Extract precisely the lines of the entries below, from the first line through the line containing "Given: Add to cart with 장바구니 button".

# # # #

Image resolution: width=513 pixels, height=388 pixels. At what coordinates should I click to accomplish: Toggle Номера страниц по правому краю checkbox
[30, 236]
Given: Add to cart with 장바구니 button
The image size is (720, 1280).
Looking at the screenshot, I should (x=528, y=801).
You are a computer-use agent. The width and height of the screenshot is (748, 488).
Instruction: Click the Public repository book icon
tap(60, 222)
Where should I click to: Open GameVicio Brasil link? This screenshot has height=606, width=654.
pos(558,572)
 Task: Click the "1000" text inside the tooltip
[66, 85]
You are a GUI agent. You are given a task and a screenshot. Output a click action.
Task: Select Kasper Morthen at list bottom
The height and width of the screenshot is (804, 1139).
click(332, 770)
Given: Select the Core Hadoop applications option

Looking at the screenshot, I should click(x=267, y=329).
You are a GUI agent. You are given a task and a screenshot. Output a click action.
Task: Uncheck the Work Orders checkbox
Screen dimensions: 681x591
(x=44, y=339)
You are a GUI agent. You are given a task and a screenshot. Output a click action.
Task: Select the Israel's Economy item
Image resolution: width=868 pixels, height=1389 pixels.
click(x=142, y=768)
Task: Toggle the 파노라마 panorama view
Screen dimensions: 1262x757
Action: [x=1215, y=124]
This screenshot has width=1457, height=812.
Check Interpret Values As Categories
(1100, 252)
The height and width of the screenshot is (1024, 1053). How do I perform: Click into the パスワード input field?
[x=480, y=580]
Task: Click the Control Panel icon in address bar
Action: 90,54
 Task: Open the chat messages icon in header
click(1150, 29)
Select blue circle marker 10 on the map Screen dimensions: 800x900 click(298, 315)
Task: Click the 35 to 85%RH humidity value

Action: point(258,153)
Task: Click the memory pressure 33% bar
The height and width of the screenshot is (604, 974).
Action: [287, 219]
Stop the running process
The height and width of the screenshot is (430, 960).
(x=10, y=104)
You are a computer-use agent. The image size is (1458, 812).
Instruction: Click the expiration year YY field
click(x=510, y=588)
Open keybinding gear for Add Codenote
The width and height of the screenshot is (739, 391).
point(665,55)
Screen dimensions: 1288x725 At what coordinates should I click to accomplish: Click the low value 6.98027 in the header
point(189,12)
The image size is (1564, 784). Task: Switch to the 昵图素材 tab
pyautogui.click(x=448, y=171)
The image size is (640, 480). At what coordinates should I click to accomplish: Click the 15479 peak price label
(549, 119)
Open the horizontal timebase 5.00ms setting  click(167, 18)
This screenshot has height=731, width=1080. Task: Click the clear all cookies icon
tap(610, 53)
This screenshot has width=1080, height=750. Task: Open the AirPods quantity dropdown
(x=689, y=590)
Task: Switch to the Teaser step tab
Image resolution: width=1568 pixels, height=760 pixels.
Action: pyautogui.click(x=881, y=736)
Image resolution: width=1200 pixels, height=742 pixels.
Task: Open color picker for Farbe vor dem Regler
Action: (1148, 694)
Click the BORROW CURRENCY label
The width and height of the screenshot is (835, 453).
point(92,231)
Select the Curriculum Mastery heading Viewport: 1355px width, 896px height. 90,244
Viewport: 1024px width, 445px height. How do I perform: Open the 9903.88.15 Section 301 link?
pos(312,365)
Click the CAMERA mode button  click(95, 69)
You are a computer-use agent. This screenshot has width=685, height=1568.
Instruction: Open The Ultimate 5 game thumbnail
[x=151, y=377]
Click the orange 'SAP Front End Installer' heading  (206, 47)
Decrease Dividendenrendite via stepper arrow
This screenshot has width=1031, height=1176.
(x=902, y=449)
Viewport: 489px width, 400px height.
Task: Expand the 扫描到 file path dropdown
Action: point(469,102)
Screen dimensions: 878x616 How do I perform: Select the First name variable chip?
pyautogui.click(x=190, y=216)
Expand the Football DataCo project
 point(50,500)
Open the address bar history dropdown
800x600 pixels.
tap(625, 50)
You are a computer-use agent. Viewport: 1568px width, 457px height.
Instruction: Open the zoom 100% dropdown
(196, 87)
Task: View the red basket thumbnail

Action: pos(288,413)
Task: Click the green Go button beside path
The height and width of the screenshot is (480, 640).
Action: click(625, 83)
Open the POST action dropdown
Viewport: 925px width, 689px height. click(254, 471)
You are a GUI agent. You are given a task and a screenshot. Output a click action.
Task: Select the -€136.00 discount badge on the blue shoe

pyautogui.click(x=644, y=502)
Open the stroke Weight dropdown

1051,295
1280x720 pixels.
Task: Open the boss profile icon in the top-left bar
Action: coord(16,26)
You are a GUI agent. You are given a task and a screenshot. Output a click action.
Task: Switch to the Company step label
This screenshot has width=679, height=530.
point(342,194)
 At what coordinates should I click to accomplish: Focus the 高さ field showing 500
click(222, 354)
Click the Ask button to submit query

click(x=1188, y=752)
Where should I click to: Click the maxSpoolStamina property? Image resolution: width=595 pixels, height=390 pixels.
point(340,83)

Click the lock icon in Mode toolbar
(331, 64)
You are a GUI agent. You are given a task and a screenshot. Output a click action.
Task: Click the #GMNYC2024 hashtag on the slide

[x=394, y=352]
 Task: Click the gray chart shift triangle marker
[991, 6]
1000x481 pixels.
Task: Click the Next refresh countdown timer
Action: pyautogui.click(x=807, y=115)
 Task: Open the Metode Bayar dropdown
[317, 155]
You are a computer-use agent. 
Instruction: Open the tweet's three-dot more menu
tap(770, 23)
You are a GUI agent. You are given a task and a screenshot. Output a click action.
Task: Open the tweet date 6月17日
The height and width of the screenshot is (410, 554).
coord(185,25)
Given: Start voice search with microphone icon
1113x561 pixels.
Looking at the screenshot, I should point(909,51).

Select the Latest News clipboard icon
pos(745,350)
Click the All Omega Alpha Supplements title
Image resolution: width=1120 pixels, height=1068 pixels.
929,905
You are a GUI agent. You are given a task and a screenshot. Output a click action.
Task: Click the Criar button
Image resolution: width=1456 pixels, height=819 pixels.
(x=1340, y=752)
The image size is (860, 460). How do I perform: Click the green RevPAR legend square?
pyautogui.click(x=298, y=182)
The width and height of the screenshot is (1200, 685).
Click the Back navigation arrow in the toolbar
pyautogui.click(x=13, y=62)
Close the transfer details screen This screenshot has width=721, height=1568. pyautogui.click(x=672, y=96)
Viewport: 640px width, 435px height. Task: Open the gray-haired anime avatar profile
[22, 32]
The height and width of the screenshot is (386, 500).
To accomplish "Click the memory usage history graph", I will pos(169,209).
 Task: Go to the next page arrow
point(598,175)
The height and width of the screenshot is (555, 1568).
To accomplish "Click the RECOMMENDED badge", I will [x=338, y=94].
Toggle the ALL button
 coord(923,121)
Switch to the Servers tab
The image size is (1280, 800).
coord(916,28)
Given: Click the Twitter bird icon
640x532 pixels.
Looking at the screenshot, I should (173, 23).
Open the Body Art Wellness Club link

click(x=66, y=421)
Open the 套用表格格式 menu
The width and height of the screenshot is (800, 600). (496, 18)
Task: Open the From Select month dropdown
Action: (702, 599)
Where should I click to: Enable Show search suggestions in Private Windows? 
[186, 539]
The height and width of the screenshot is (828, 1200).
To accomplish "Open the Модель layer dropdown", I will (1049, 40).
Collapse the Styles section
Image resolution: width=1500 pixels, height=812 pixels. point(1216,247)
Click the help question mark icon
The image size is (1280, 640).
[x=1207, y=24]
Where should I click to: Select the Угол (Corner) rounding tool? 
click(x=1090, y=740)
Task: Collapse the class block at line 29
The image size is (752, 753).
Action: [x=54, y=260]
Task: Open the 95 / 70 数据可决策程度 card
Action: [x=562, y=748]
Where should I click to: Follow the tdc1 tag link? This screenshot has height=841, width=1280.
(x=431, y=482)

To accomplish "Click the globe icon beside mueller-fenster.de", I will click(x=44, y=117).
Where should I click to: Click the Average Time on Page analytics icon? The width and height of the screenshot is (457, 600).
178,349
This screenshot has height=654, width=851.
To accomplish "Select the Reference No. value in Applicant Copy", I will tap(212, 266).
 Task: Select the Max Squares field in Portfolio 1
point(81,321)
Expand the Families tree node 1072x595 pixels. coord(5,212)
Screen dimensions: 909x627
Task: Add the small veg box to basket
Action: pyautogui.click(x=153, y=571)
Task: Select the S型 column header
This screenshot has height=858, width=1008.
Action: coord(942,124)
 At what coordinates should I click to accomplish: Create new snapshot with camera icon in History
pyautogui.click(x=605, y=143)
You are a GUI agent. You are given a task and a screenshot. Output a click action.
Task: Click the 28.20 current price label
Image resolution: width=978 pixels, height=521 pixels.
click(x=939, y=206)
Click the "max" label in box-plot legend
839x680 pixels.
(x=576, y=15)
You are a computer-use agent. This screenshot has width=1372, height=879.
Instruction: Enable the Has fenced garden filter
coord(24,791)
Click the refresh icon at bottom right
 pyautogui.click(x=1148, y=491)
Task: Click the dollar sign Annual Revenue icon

# # # #

Problem solution →
Image resolution: width=513 pixels, height=388 pixels. At what coordinates should I click to accomplish: Toggle Номера страниц по правому краю checkbox
[30, 236]
Given: Add to cart with 장바구니 button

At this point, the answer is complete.